◆ WORKING DATA:

++++++

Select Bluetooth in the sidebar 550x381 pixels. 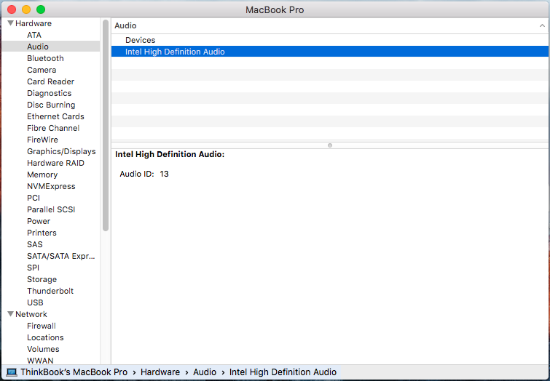45,58
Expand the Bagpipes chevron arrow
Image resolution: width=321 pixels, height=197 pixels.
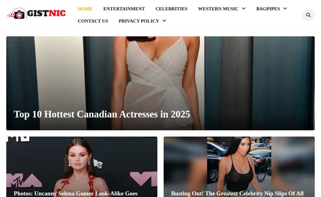click(285, 8)
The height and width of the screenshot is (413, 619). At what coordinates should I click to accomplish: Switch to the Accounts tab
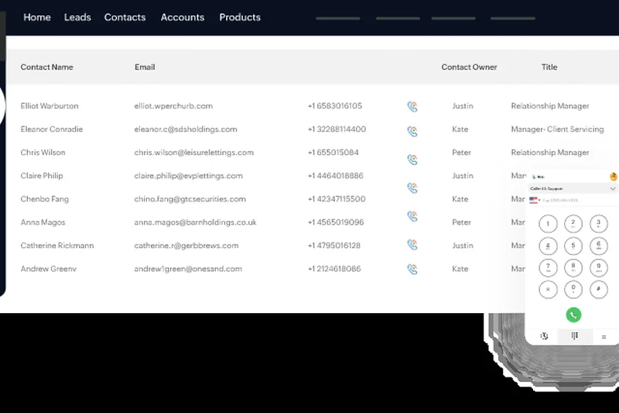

++++++

◆ ACTIVITY:
Your answer should hold only the lines from the one with "Expand the Bagpipes chevron arrow" through the final line of the listing above, transcribed exactly and without pictures.

◆ YOUR SOLUTION:
Expand the Bagpipes chevron arrow
Image resolution: width=321 pixels, height=197 pixels.
click(285, 8)
The height and width of the screenshot is (413, 619). At what coordinates should I click to accomplish: Switch to the Accounts tab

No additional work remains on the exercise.